L’exploitation du gaz de schiste ?

L’option du gaz de schiste est introduite dans la nouvelle loi des hydrocarbures de 2013. En Algérie, afin d’éviter des positions tranchées « pour » ou « contre », un large débat national s’impose. Car on ne saurait minimiser les risques de pollution des nappes phréatiques au sud du pays. L’Algérie étant un pays semi-aride, le problème de l’eau étant un enjeu stratégique au niveau méditerranéen et africain, un arbitrage pour la consommation d’eau  douce doit être opéré. Les nouvelles techniques peu consommatrices d’eau n’étant pas encore mises au point, malgré le recyclage, quel sera le coût ? Un milliard de mètres cubes gazeux nécessite 1 million de mètres cubes d’eau douce, ajoutons à cela l’achat des brevets et plusieurs centaines de puits moyens forés pour un milliard de mètres cubes gazeux, sans compter la durée courte de la vie de ces gisements  et  la nécessaire entente avec des pays riverains se partageant ces nappes non renouvelables dont le Maroc, la Libye et la Tunisie

Vers une réforme globale

En résumé, la sécurité énergétique en Algérie pose la problématique de la réforme globale. Il faut entrevoir  d’autres perspectives et éviter cette  mentalité rentière de vouloir faire reposer tout l’avenir d’un pays sur une rente éphémère. La Banque d’Algérie a mis en garde contre l’apparition d’un déséquilibre budgétaire lié à la chute du prix du baril de pétrole. L’Algérie peut-elle continuer à fonctionner à un cours variant entre 115 et 120 dollars ? L’Algérie ne risque-t-elle  pas, en continuant dans cette voie suicidaire de dépenser sans compter, d’éponger le fonds de régulation des recettes  et ses réserves de change, en cas d’un cours  tournant autour de 70 dollars à prix constants ? La  situation serait intenable avec d’inévitables remous sociaux et politiques comme l’a montrée l’expérience des impacts de la chute des cours des hydrocarbures en 1986, avec des ondes de chocs entre 1989 et 2000. En bref, l’Algérie a besoin d’institutions durables et modernes et de s’insérer au sein de grands espaces. Au Maghreb, ne serait-ce que dans le domaine de l’eau et de l’énergie, il y a la place pour des chantiers fantastiques. Mais chacun des pays concernés doit cesser de se considérer uniquement comme un fournisseur ou un consommateur d’énergie. Le co-développement  et le co-partenariat avec  des partenaires  étrangers peuvent  être le champ de mise en œuvre de toutes les idées innovantes, l’avenir étant au sein des espaces euro-méditerranéens africains.
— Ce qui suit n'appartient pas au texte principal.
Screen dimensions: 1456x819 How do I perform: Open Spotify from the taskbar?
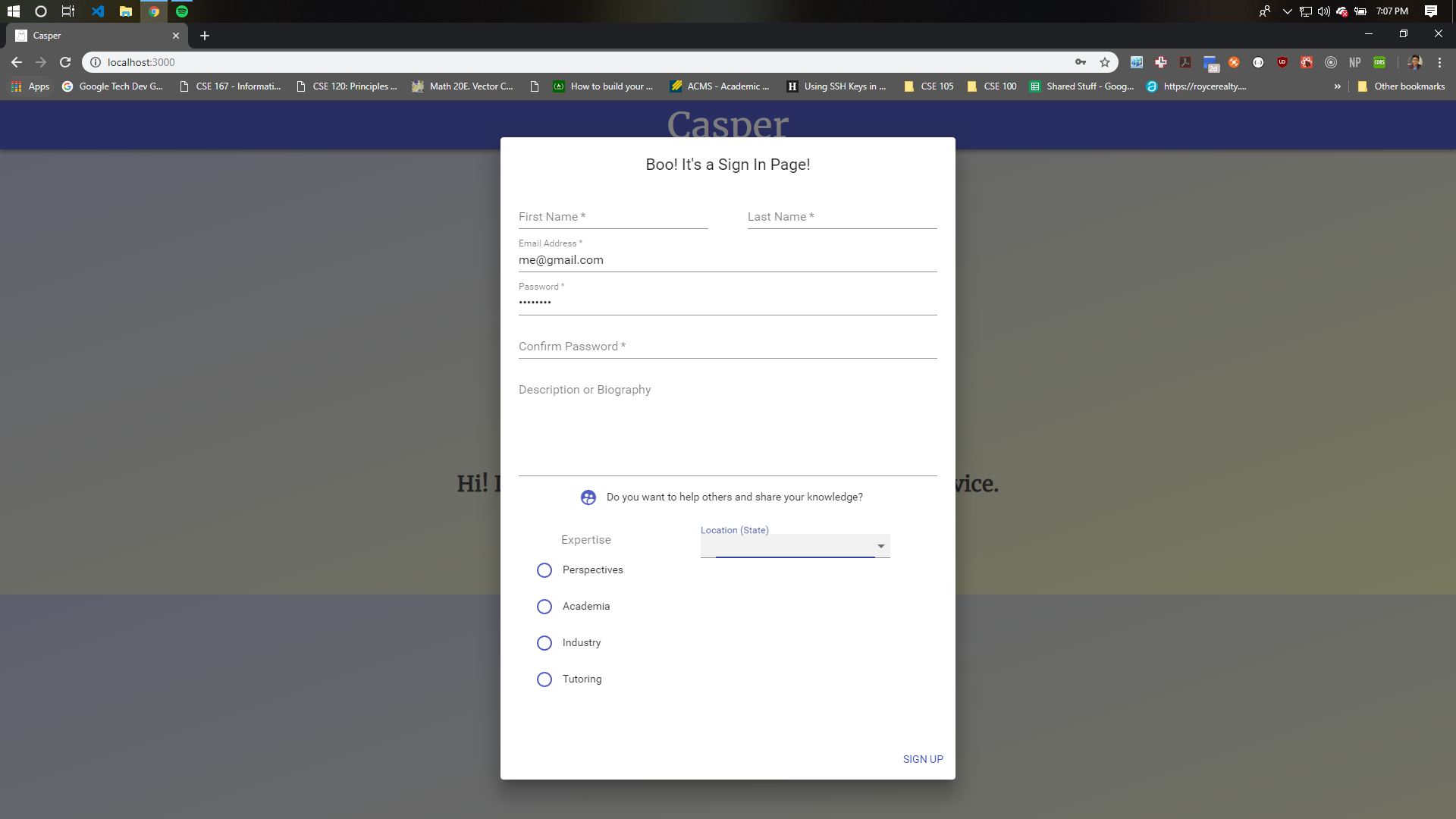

L’Afrique, continent d’avenir à enjeux multiples,  avec 25 % de la population mondiale, des ressources  tant matérielles qu’humaines  considérables, sous réserve de sous-régionalisations homogènes, de la valorisation de l’économie de la connaissance évitant cet exode massif de cerveaux et d’une meilleure gouvernance, sera  la locomotive de l’économie mondiale à l’horizon 2030-2040.